Skateboarding heavily uses “shaping” to land a trick. Essentially, you need to recondition yourself not to fear the trick. What I mean by that is many people will instinctively try jumping off a board to avoid falling when trying to learn a new trick, and rightfully so. Messing up a trick can sometimes result in a nasty fall on the pavement. I’ve sprained both of my wrists and one time fell so hard that it hurt to breathe for a week. It’s usually unavoidable to have at least a fall or two, but learning to fall correctly can help you learn tricks faster and feel more confident while skating. Skate tricks are something we’re not biologically hardwired to do, and it can feel pretty uncomfortable trying to push past this fear. People can learn the muscle memory for a trick quickly, but mental conditioning often takes much longer, so you might not even realize while practicing that you subconsciously know how to land a trick at any point. Instead of entirely committing to landing the trick on the first go, practice it in little steps. Each attempt is a bit closer to landing the actual trick. When you first try a new trick, you’ll most likely end up jumping off the board many times after you do the initial movement (i.e., spinning or flipping the board). Then you’ll try to land the trick with only one foot on the board or try an easier version of the trick, like doing a kickflip but only flipping it halfway and landing on the bottom of the board. Finally, sometimes after many days of attempts, you commit one hundred percent to landing the trick, and congratulations, you’ve learned a new trick! Skateboarding uses intrinsic motivation (motivation based on your own internal drive or interest). In other words, each time you achieve a stage of learning a trick, you get excited to try the next step. Skateboarding also incorporates observational learning. You can learn a lot about a trick from how a friend does it, such as how they position their feet and what angles they put them at. Also seeing someone else land a trick you’re trying makes it feel less scary, as it reinforces that it is something very doable and that the barrier is mainly in your head.

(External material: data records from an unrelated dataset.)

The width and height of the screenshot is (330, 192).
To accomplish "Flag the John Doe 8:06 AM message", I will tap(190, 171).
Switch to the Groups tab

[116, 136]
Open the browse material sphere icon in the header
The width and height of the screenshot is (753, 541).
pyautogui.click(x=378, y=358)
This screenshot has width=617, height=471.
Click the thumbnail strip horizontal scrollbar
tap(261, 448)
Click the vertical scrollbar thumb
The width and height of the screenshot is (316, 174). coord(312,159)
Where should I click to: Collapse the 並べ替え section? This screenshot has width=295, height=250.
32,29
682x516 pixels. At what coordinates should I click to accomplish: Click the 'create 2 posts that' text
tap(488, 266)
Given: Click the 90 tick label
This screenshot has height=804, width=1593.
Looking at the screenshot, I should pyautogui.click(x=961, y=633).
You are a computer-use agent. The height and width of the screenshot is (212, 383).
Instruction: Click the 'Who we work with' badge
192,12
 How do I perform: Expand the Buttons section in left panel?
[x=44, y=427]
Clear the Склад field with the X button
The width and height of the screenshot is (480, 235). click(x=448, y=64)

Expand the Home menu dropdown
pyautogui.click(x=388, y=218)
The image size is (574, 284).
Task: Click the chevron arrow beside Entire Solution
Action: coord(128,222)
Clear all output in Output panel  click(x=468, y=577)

Another thing that would make me spend hours and hours a week skateboarding is it’s a kind of variable-ratio conditioning in which you never know how many tries it will be until you get another success. There’s a bit of a joke in the skateboarding community that when a friend is filming you trying a trick, you always need “just one more try”. Ultimately that can turn into wanting just five more tries, and then just 10 more minutes, on and on. I’ve had times recording a trick for someone where we’ve ended up staying at a skatepark an hour longer than planned because they wanted to try a trick “a little more”. Sometimes a trick requires a lot of mental conditioning to land, and sometimes it’s simply you’re just physically struggling to land a trick. It can take a few minutes of extra practice, or hours and hours to land a trick even if you’re almost landing it every single time. This is what gets people to keep on trying a trick too, there’s no set pattern to how long it’ll take.
While I think operant conditioning is the best explanation of many aspects of skateboarding, there is also some classical conditioning. For example, if you have a bad fall it can be enough for you to associate skateboarding with injuries and stop you from skating anymore. I’ve seen someone severely injure themselves skateboarding and didn’t skate after that incident because they were too afraid of getting hurt again. Skateboarding shifts from an unconditioned stimulus to a conditioned one, with the conditioned response being a fear of skating.
Overall, I think skateboarding is a really fun pastime that can teach you a lot about mentally training yourself, and it can be very fulfilling to work towards learning new tricks.